§ DATA FOR PROCESSING:
************

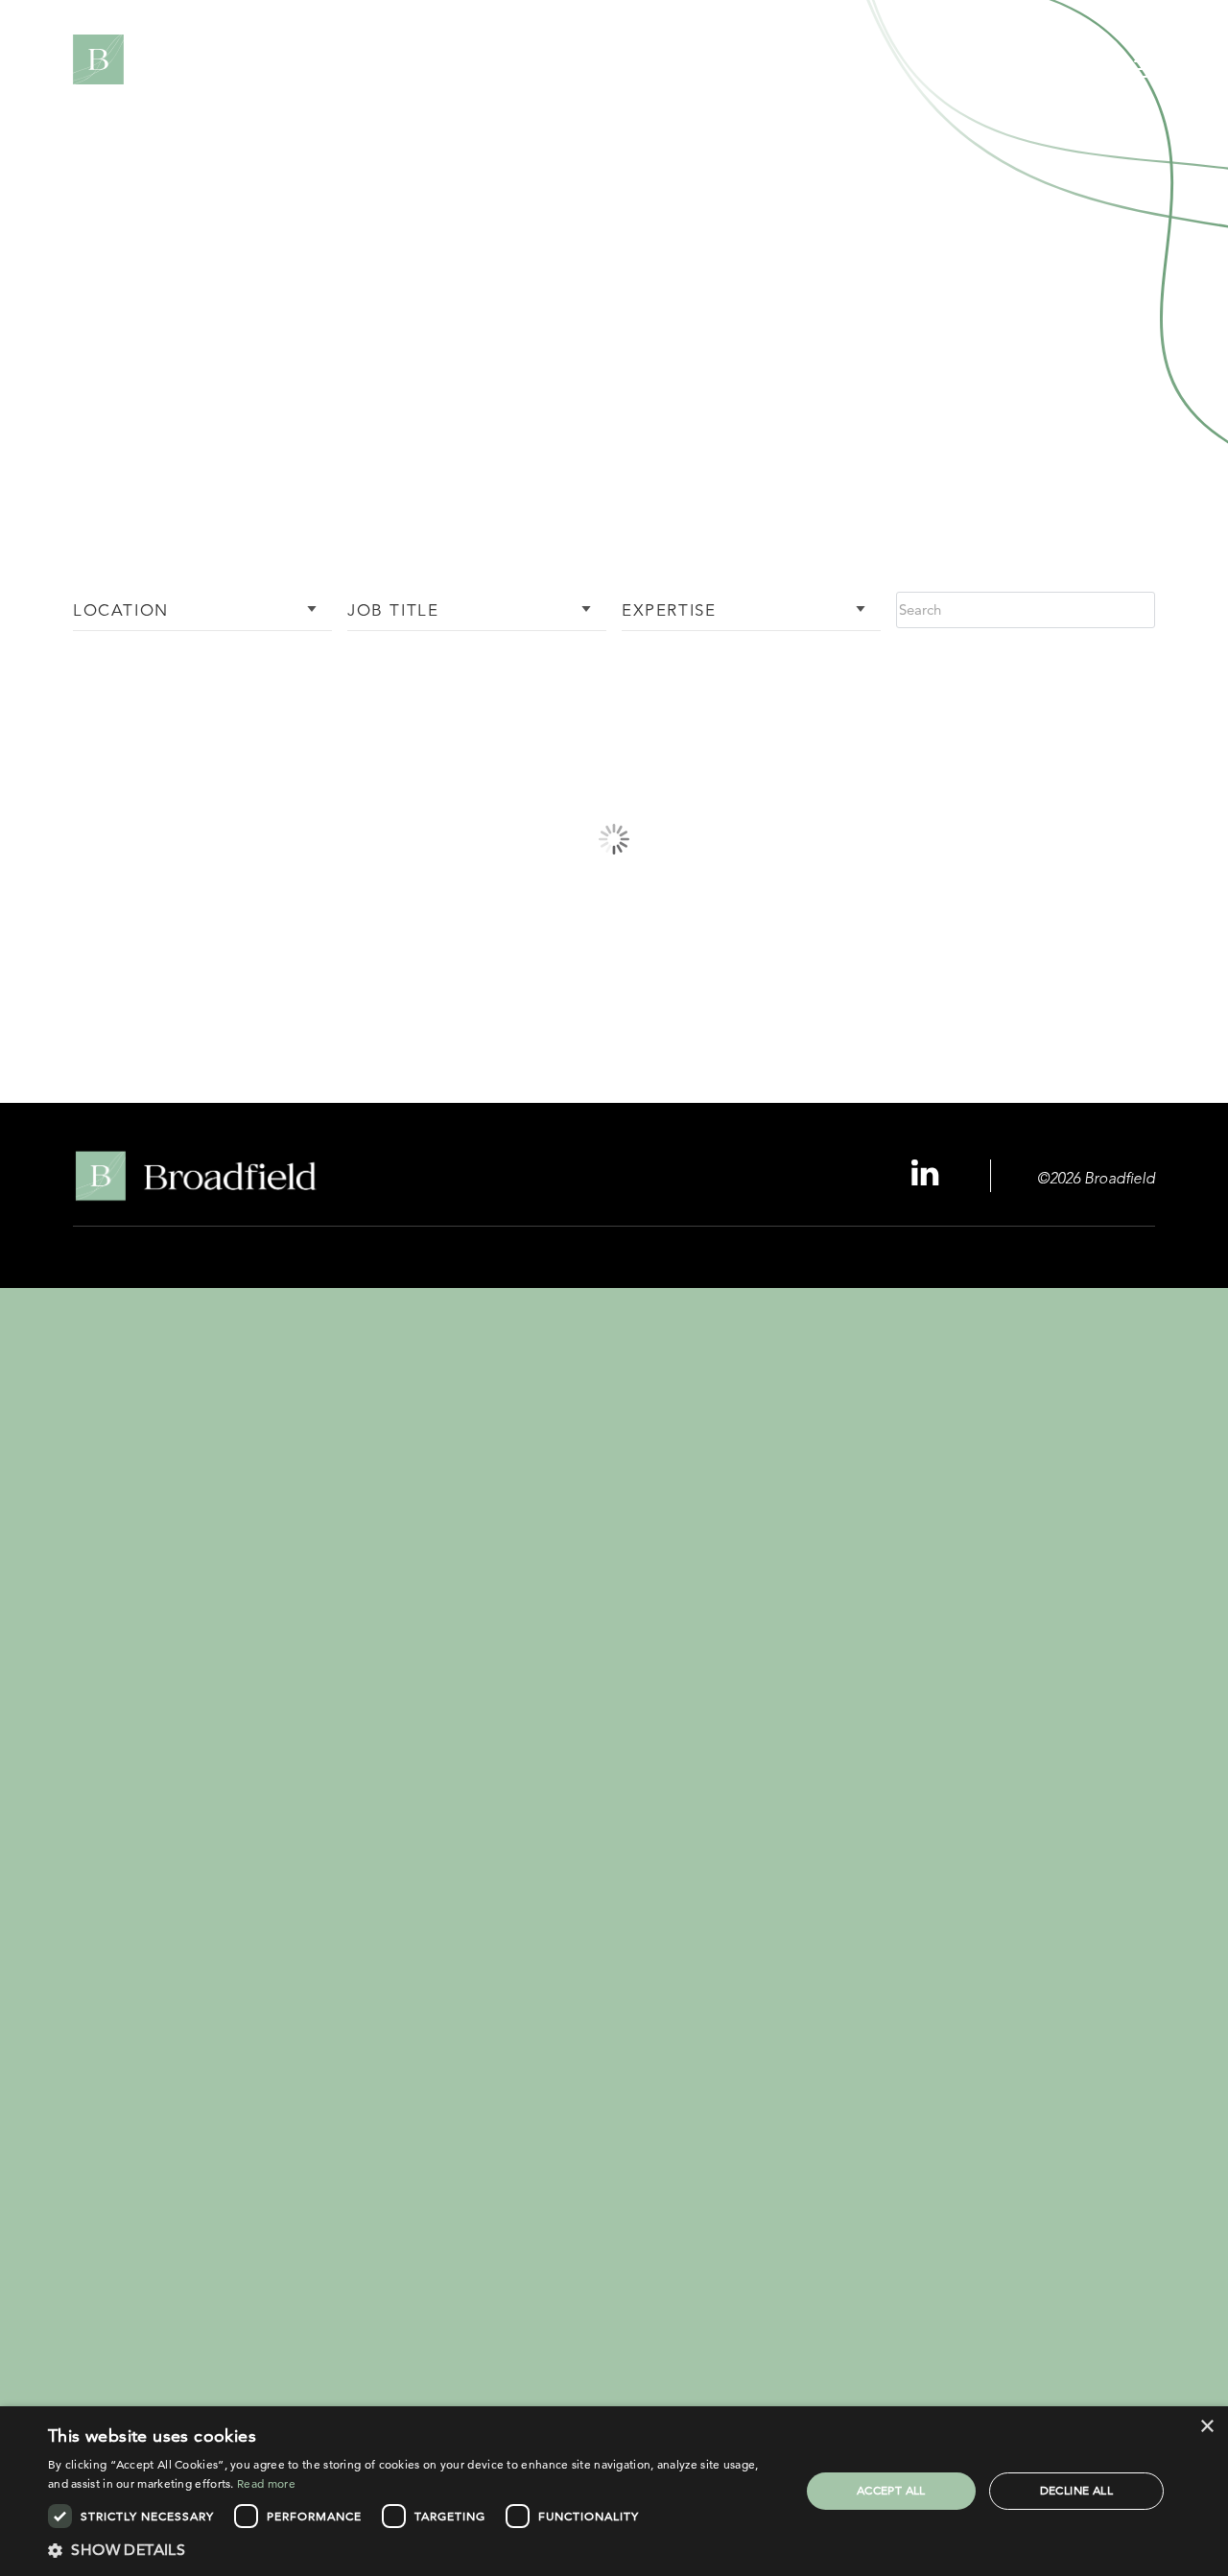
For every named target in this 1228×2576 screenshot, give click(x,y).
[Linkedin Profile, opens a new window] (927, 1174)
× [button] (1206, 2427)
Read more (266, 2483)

************

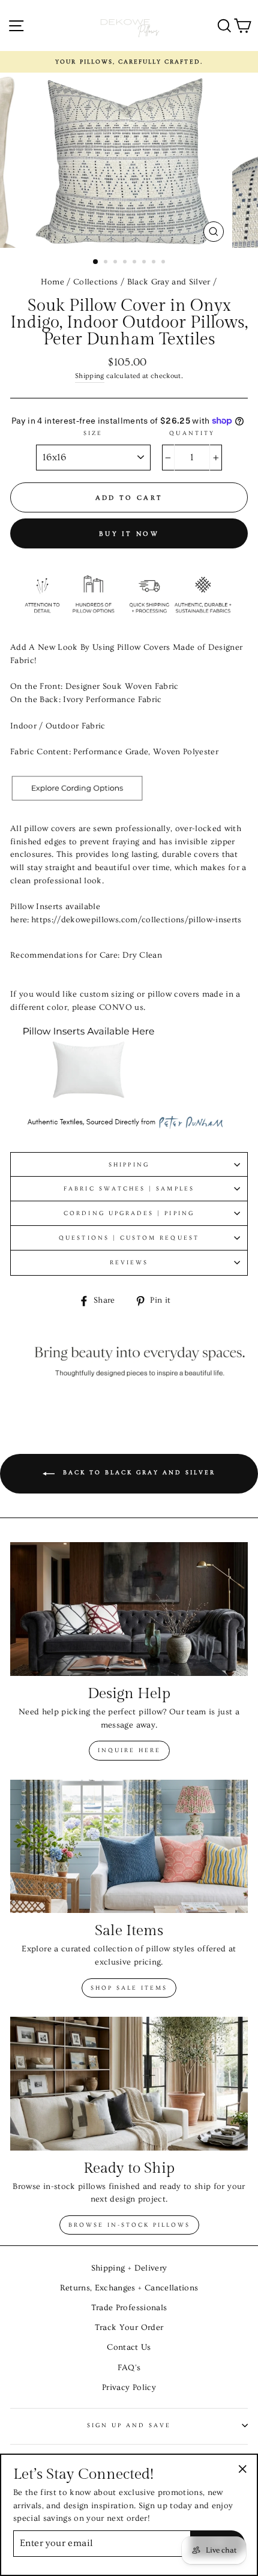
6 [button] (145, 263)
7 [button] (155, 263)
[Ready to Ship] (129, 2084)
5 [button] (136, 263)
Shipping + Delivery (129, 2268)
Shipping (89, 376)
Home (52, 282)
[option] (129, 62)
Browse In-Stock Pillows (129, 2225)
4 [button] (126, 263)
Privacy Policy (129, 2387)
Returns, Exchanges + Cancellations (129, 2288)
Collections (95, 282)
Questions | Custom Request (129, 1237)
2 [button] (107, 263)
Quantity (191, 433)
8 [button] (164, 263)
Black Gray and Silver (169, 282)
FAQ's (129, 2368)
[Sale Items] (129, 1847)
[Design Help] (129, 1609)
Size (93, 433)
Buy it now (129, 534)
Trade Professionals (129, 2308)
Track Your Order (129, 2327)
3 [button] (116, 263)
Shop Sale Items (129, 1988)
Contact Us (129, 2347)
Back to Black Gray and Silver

************

§ EXERCISE DETAILS:
Look above for the line holding "[Linkedin Profile, opens" and the line holding "Read more (266, 2483)". Retype both, and every line between them, word for word and nothing else.

§ WRITTEN ANSWER:
[Linkedin Profile, opens a new window] (927, 1174)
× [button] (1206, 2427)
Read more (266, 2483)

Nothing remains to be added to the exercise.